Henry Fielding. (1707–1754) (continued)
    Can any man have a higher notion of the rule of right and the eternal fitness of things?
          Tom Jones. Book iv. Chap. iv.
    Distinction without a difference.
          Tom Jones. Book vi. Chap. xiii.
    Amiable weakness. 1
          Tom Jones. Book x. Chap. viii.
    The dignity of history. 2
          Tom Jones. Book xi. Chap. ii.
    Republic of letters.
          Tom Jones. Book xiv. Chap. i.
    Illustrious predecessors. 3
          Covent Garden Journal. Jan. 11, 1752.
William Pitt, Earl of Chatham. (1708–1778)
    Confidence is a plant of slow growth in an aged bosom.

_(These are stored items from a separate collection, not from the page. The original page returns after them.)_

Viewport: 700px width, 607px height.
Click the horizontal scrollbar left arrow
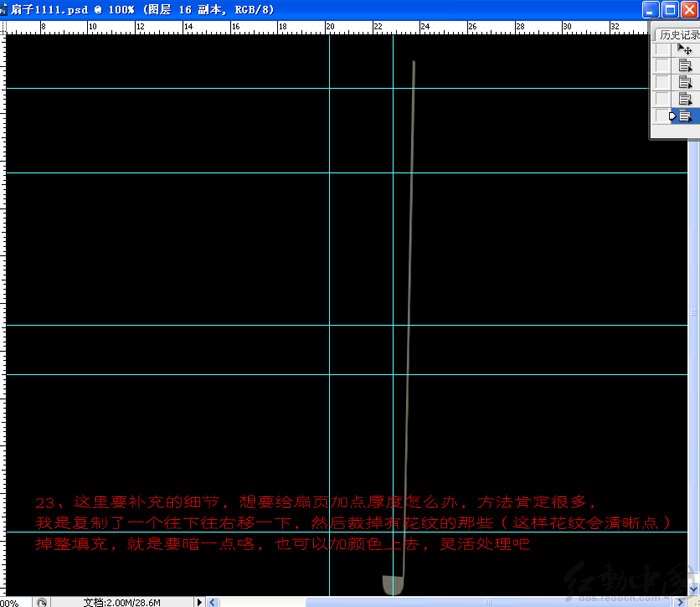212,602

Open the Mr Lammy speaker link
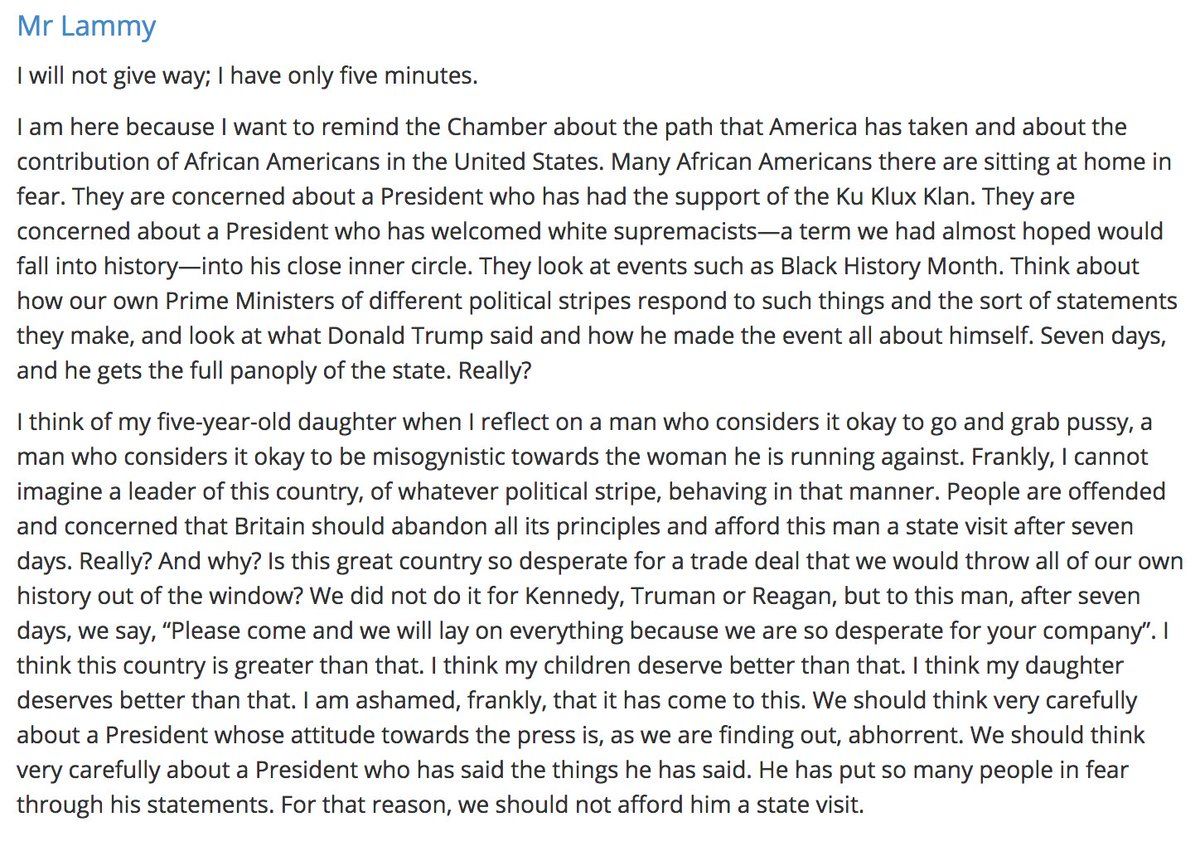tap(86, 26)
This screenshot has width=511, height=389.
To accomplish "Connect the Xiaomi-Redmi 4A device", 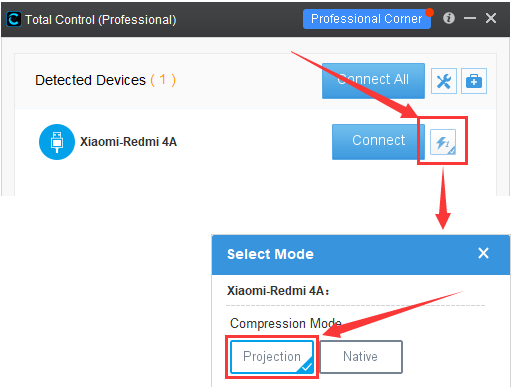I will click(378, 142).
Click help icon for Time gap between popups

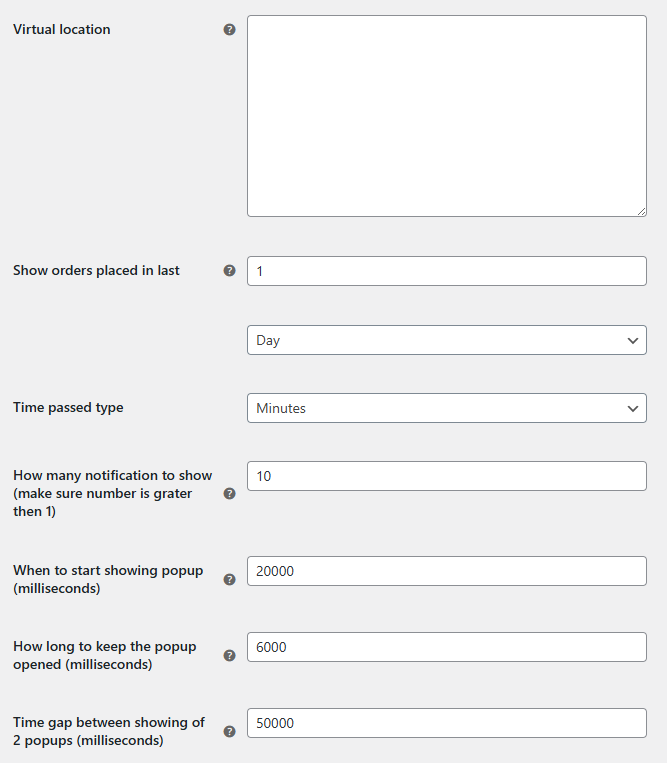(229, 731)
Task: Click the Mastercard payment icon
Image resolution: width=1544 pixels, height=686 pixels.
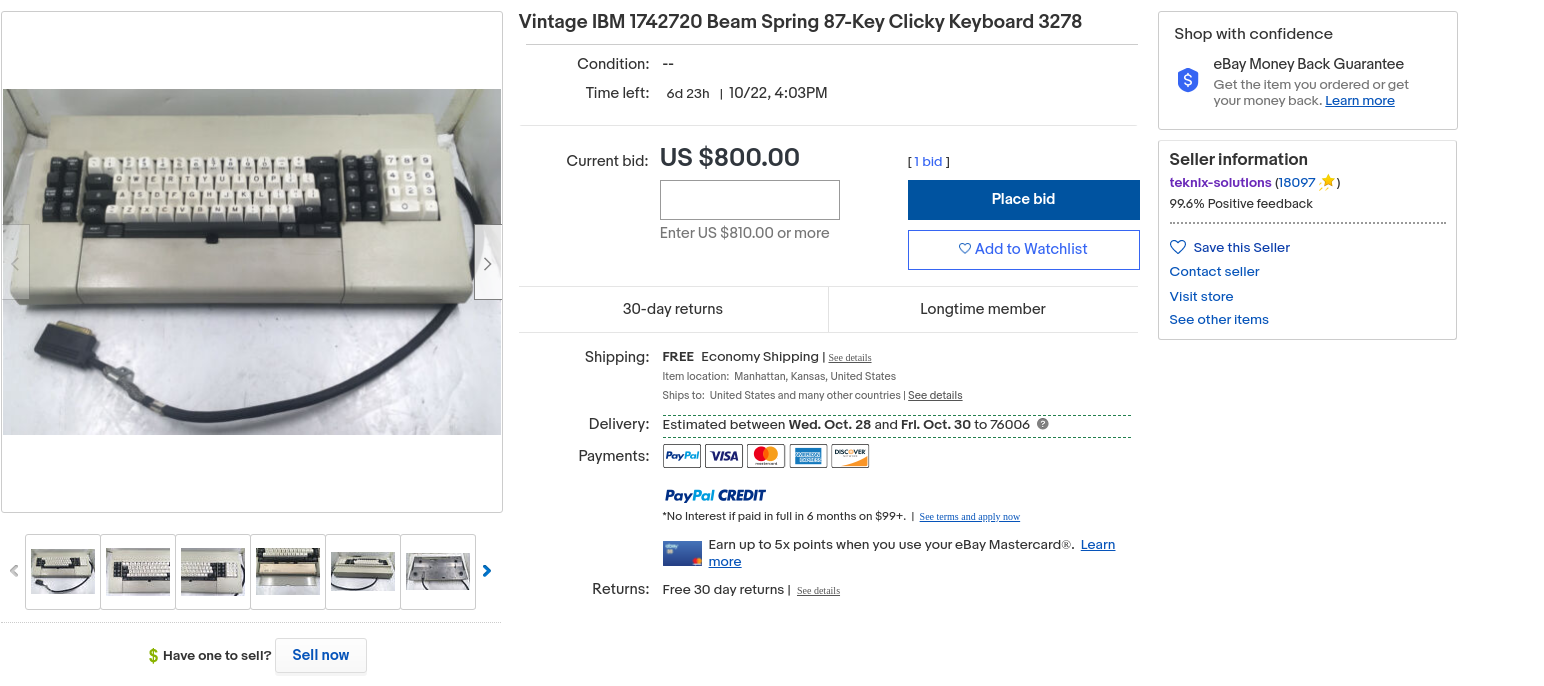Action: tap(766, 456)
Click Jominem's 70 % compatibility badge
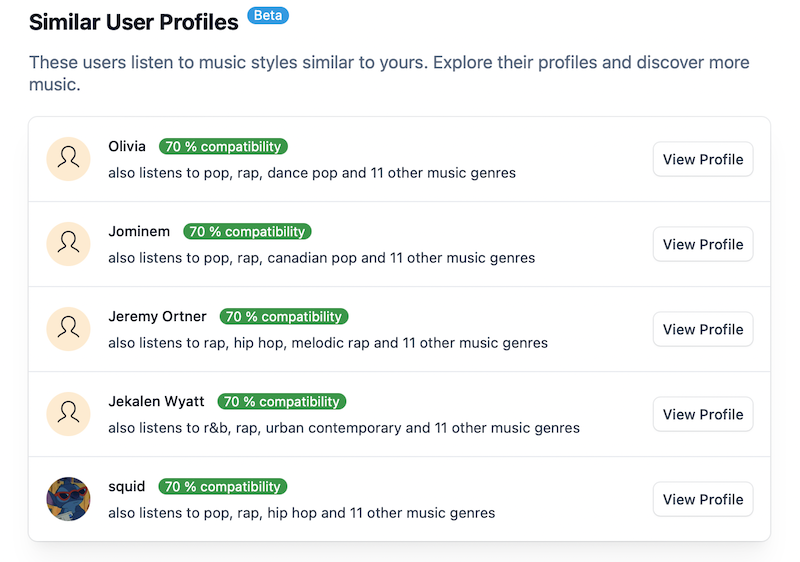 (247, 232)
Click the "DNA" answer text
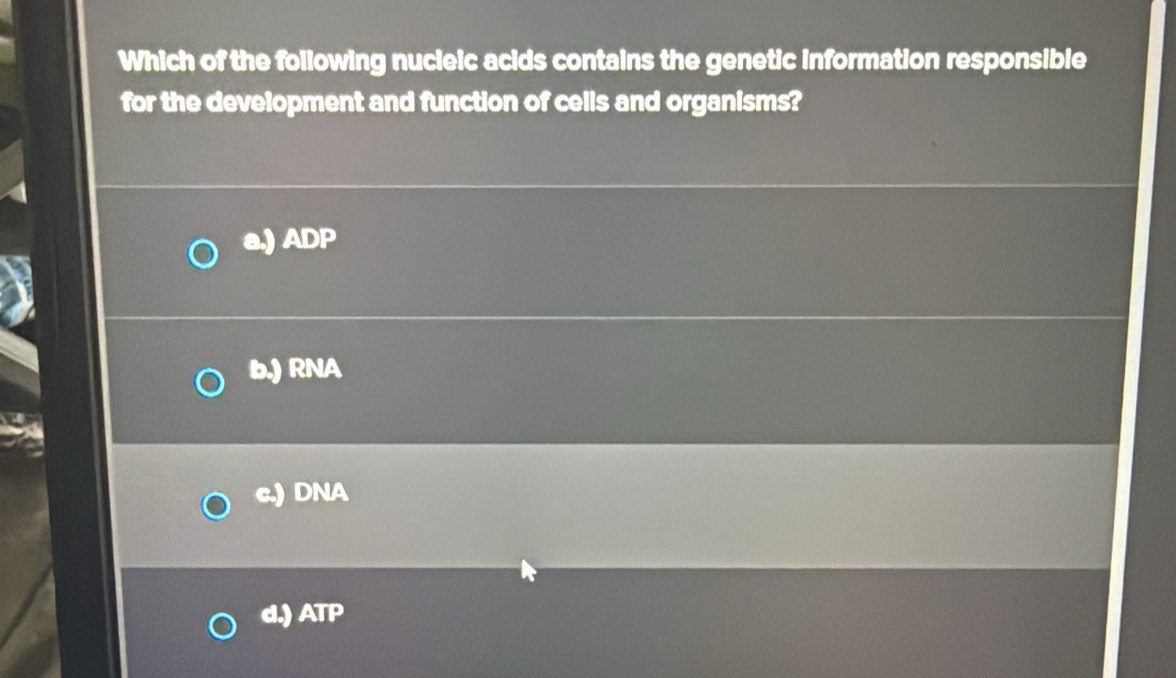The image size is (1176, 678). click(322, 492)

          Speech, Jan. 14, 1766.
    A long train of these practices has at length unwillingly convinced me that there is something behind the throne greater than the King himself. 4
          Chatham Correspondence. Speech, March 2, 1770.
    Where law ends, tyranny begins.
          Case of Wilkes. Speech, Jan. 9, 1770.
    Reparation for our rights at home, and security against the like future violations. 5
          Letter to the Earl of Shelburne, Sept. 29, 1770.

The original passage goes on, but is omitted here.